Wtorek, 15 czerwca Wprowadzanie konia do przyczepy "po cygańsku", czyli sznurkiem za język - taką bestialską praktykę można było zobaczyć nie w zaniedbanym gospodarstwie, ale w normalnym ośrodku jeździeckim. W pośpiechu, by jak najszybciej przewieźć konia na zawody, zapomniano najwyraźniej, że zwierzę to nie maszyna.
Bestialski sposób wprowadzania klaczy do koniowozu w ośrodku jeździeckim w Mysłowicach zarejestrowały kamery monitoringu. Na zdjęciach widać, jak kilka osób na siłę próbuje wprowadzić zwierzę do przyczepy - ciągnąc za sznurek przywiązany do języka. Wszystko wydarzyło się na oczach młodych dziewczyn, które jeżdżą konno w stadninie.
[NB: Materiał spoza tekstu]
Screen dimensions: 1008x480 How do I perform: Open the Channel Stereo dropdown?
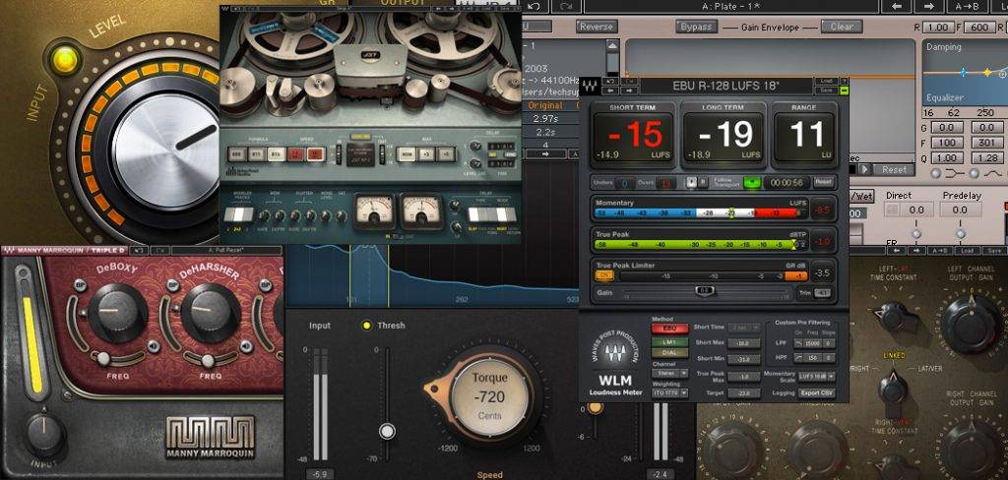click(669, 373)
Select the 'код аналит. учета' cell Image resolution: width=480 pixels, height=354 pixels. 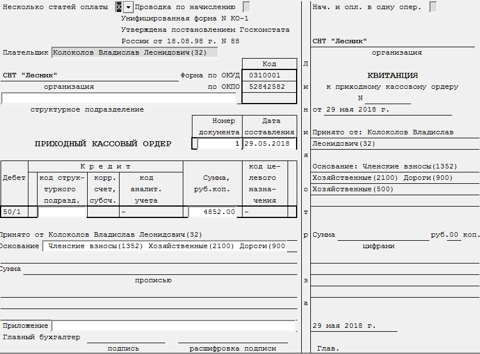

- Stajenny wyciągnął język, poprosił o podanie sznurka. W jednym ręku trzymał uwiąz, a w drugiej sznurek, na którym uwiązany był język. Zaczął już bardzo mocno krwawić, robił się coraz mniejszy, klacz już podchodziła i po paru sekundach język był już na ziemi - relacjonuje świadek zdarzenia, Ines Dylewska. Inna dziewczyna, Anita Grabińska, dodaje: - Próbowałam jakoś zareagować, ale zostałam tylko wyzwana przez panią prezes stajni.
Wzajemne oskarżenia
Dorośli za zaistniałą sytuacją obwiniają się wzajemnie. Menedżer ośrodka, Jolanta Zaja-Kardyka broni się, że nigdy nie wpadłaby na taki pomysł. - Na pewno gdyby to był mój koń, to coś takiego by się nie zdarzyło, ale zawsze ostatnie zdanie ma właściciel - twierdzi.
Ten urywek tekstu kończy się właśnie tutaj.